One of the areas in the state budget significantly lacking this year was education, with estimates that the state’s education fund could be as much as $80 million short. Zuckerman noted using the money for something like this is an option, but there should be cautions.

“Well, certainly there are those who say we should do tax-and-regulate and put the money to property tax relief,” he said. “The only danger there is that there may be a bubble in revenue from cannabis reform, and for every state that passes it, that bubble may shrink.”

On the current legalization status set to take place this July, Zuckerman said the changes are measurable but not substantial enough.

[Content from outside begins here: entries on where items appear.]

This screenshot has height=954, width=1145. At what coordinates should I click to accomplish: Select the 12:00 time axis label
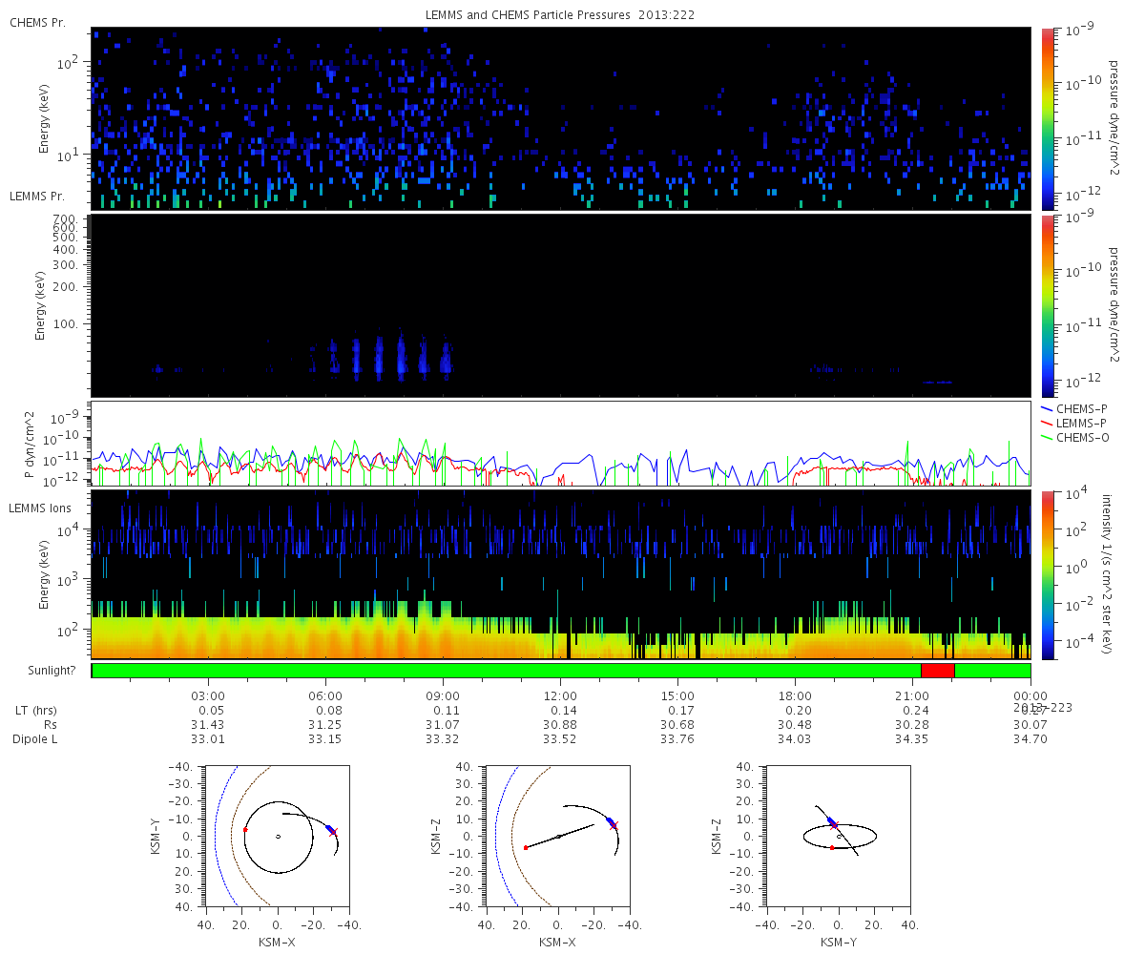click(560, 695)
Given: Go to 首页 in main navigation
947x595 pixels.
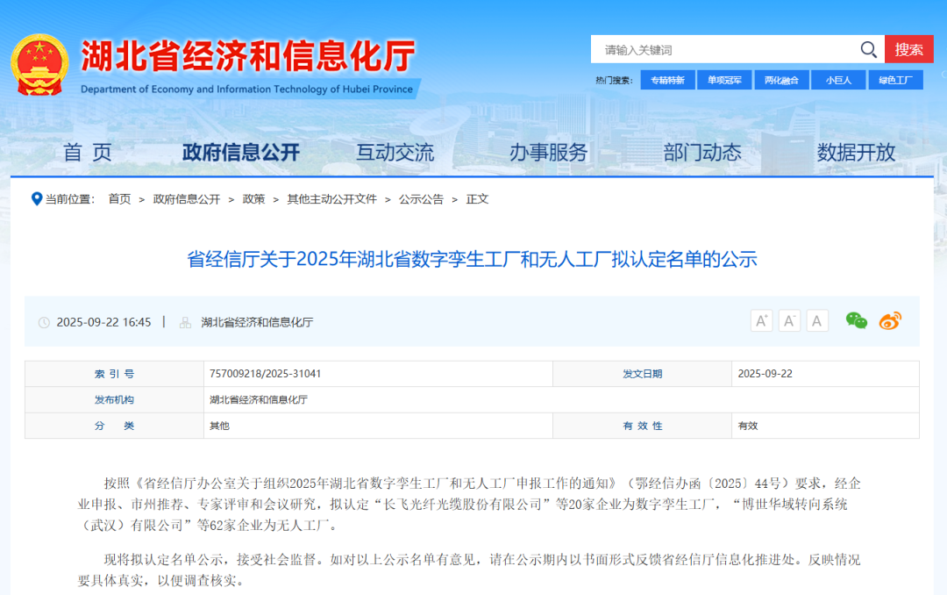Looking at the screenshot, I should (88, 153).
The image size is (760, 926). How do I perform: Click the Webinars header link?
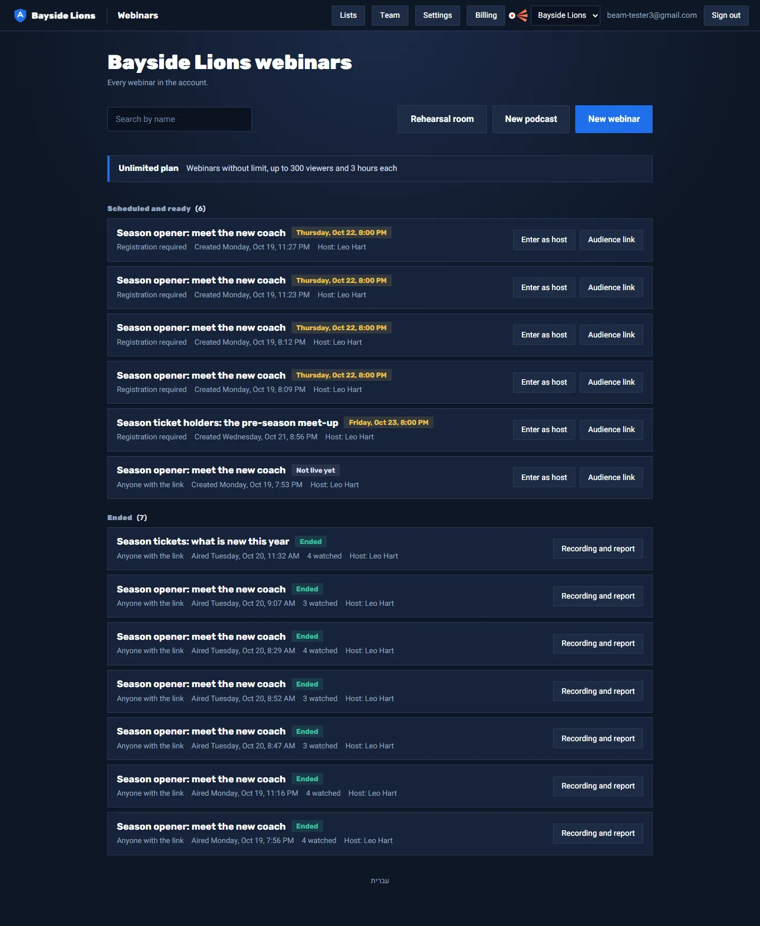click(138, 16)
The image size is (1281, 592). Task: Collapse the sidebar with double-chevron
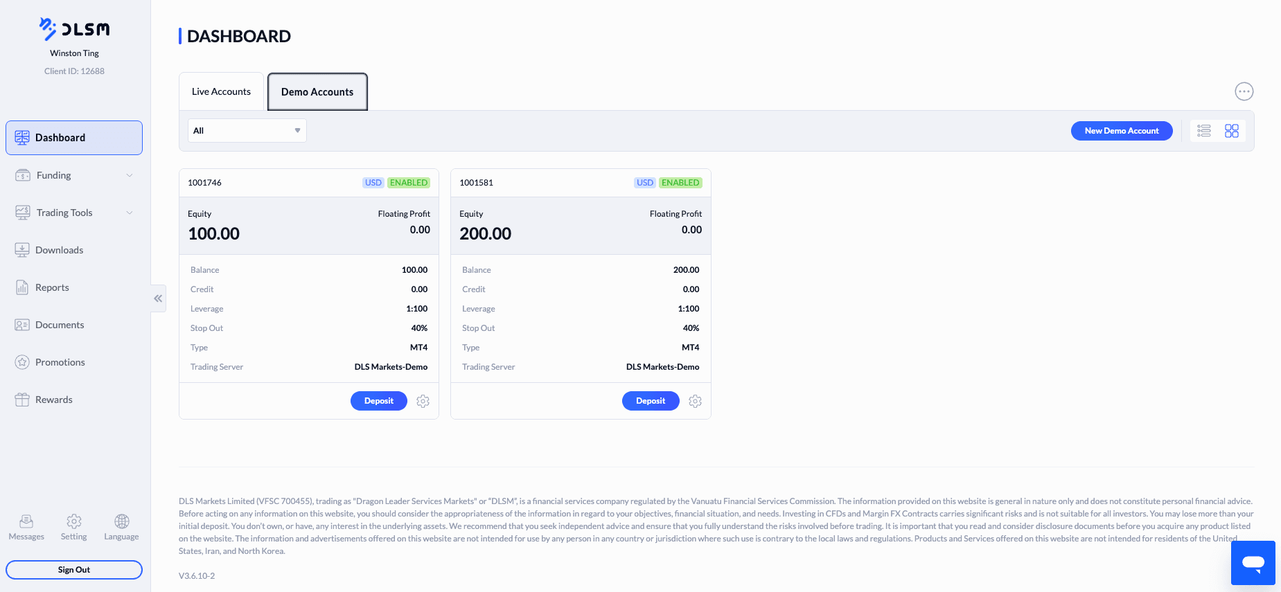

“The new legislation doesn’t really greatly affect the underground market in particular,” Zuckerman said. “It does allow some people to grow their own or those who have been growing their own to continue and not feel like they are criminals anymore. But it does not really achieve all the goals I have for adjusting to a full tax-and-regulate system with respect to really competing and removing a lot of the underground market.”

On the House floor when representatives finally passed legalization on to the governor, House Minority Leader Don Turner, R-Milton, proposed adding language to transform the bill into a full tax-and-regulate proposal. Zuckerman sees some potential support here.

“I’ve asked a number of representatives who’ve voted yes on that, and I plan to speak with more of them and say, ‘Were you voting for that to create a poison pill on the bill or were you voting for it because if there was truly going to be a change in our laws, you’d rather go all the way with tax-and-regulate so you would have the money for prevention, treatment, and law enforcement?’” Zuckerman said. He said the answer from many of them has been a combination of the two.

Regarding any legislative action for this year, Zuckerman said if the citizens of Vermont want it and are willing to call for it, anything can happen. “When the public engages in democracy, really any time, it could be on the table if it’s the public sentiment.”